→ **課題の指示**
下のリストのうち、「The width and height of the screenshot is (1424, 840).」を含む行から「coord(369,322)」を含む行まで（両端の行も含む）を、空行を除いて、「番号」と「記録行」の2列からなるMarkdownの表として出力してもらえますか？

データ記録
- - - - -

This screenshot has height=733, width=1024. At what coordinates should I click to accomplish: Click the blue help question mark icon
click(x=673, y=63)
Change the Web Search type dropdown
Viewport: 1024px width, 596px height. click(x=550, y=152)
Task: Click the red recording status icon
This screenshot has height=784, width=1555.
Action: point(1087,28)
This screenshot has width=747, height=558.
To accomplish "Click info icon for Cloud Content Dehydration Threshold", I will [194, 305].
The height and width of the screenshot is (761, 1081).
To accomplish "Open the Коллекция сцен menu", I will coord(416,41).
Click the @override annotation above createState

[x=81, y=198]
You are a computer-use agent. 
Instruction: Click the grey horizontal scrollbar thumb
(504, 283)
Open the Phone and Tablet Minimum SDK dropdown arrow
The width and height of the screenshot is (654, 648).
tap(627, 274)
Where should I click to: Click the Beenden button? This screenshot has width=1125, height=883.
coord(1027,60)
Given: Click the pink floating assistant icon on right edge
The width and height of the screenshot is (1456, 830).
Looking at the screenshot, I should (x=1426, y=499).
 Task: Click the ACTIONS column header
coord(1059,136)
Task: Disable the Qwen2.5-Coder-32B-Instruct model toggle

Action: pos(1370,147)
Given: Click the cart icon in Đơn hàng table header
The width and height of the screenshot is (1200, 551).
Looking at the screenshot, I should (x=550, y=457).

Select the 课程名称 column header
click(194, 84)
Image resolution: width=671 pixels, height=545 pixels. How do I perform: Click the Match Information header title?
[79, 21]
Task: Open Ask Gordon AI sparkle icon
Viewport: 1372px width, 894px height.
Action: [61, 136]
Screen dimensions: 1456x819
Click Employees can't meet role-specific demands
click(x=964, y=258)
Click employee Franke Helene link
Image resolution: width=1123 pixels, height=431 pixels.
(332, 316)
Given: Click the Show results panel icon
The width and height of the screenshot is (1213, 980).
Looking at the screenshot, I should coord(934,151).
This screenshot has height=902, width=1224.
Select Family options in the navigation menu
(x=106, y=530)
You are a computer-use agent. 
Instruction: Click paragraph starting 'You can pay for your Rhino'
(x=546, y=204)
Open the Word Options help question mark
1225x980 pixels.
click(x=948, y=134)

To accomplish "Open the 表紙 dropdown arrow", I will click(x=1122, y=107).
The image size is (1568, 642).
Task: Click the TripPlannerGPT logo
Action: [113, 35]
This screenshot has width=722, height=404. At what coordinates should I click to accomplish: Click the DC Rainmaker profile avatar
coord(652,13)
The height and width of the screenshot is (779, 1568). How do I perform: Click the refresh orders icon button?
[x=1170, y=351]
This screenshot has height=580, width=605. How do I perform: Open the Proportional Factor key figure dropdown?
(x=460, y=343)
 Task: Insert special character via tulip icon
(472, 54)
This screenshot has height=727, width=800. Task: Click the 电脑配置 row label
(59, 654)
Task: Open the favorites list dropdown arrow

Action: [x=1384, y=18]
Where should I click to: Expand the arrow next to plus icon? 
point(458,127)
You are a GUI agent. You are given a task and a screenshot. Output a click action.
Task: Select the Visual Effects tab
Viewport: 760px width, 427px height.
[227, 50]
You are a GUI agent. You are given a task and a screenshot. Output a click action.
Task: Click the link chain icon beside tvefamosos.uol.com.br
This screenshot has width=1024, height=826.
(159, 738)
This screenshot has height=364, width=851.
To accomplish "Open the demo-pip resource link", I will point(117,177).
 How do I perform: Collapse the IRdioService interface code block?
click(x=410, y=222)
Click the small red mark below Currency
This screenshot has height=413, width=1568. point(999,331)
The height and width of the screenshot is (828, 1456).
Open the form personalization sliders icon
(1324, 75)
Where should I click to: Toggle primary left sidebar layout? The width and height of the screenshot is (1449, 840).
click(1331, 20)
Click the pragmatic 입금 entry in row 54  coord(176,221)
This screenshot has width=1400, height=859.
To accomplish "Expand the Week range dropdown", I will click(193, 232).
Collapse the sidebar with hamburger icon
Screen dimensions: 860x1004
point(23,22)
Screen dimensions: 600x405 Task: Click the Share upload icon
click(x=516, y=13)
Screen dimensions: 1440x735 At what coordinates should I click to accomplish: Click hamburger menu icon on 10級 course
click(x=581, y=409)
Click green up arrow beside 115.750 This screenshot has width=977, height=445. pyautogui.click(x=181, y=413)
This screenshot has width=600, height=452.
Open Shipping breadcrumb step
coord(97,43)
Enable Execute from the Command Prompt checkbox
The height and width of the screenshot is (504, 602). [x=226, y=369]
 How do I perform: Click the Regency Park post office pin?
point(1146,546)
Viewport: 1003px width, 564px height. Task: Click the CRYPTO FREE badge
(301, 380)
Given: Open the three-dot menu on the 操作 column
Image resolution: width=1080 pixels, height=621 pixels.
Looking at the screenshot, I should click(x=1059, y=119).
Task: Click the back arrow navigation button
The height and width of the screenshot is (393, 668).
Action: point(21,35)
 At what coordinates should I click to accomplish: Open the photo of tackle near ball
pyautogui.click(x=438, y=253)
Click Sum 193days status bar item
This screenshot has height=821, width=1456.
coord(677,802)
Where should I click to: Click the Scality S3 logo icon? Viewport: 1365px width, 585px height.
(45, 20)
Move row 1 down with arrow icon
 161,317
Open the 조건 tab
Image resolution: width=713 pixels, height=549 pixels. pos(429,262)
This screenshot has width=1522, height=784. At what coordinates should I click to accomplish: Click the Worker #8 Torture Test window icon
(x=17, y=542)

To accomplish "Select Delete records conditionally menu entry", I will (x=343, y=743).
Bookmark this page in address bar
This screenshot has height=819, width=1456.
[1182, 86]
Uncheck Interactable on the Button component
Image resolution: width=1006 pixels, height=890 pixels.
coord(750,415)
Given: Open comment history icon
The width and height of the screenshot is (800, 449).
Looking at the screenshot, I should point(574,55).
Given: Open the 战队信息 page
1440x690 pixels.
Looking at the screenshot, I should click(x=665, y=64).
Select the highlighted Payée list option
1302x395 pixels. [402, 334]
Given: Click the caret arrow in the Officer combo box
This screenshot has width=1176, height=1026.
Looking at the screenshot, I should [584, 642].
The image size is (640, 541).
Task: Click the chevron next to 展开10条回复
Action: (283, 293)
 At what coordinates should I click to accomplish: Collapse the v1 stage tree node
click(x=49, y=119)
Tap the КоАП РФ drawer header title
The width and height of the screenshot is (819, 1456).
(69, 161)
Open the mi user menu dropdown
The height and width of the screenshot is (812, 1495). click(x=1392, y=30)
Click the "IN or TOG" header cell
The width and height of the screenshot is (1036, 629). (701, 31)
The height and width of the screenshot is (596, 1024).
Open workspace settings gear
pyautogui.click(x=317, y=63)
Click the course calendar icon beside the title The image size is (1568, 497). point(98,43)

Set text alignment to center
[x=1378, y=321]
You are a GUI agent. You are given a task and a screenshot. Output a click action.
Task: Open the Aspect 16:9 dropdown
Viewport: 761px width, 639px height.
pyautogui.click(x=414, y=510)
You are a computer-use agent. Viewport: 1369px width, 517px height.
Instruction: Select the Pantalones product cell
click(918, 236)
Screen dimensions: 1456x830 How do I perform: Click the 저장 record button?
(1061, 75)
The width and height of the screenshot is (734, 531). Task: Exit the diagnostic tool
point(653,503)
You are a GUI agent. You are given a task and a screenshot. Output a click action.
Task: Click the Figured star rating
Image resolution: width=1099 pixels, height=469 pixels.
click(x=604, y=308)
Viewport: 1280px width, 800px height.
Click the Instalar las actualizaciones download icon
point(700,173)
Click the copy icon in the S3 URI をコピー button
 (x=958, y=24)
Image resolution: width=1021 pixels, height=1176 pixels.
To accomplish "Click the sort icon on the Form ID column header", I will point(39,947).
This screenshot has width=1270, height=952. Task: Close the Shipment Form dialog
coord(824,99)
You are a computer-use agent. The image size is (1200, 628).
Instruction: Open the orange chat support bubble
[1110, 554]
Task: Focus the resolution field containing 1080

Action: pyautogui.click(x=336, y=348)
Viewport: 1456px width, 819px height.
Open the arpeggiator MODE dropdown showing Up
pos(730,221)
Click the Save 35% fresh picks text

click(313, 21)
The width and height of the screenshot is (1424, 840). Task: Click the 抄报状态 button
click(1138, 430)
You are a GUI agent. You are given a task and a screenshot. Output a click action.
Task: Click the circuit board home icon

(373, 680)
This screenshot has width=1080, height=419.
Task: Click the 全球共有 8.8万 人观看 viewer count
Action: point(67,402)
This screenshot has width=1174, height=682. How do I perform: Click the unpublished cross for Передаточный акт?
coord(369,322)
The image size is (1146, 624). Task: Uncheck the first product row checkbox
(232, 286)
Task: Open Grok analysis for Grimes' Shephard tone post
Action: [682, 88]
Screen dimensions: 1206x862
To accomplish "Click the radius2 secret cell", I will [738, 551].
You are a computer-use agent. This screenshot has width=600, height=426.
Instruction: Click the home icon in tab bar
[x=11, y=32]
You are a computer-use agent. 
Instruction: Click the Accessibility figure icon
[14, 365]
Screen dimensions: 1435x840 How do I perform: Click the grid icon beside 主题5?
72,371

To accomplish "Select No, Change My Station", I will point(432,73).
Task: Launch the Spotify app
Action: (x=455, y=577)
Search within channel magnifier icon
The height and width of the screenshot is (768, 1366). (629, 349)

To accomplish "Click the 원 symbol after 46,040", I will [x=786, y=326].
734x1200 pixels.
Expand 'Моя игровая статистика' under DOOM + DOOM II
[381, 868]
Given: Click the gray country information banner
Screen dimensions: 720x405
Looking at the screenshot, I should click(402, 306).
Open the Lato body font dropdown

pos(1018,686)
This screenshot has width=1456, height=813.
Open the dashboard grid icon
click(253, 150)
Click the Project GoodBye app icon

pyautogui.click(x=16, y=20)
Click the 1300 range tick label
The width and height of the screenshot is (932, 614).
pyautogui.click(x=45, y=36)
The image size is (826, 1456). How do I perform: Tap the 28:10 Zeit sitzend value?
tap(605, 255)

- - - - -

→ **課題の解答**
| 番号 | 記録行 |
|---|---|
| 1 | The width and height of the screenshot is (1424, 840). Task: Click the 抄报状态 button |
| 2 | click(1138, 430) |
| 3 | You are a GUI agent. You are given a task and a screenshot. Output a click action. |
| 4 | Task: Click the circuit board home icon |
| 5 | (373, 680) |
| 6 | This screenshot has width=1080, height=419. |
| 7 | Task: Click the 全球共有 8.8万 人观看 viewer count |
| 8 | Action: point(67,402) |
| 9 | This screenshot has width=1174, height=682. How do I perform: Click the unpublished cross for Передаточный акт? |
| 10 | coord(369,322) |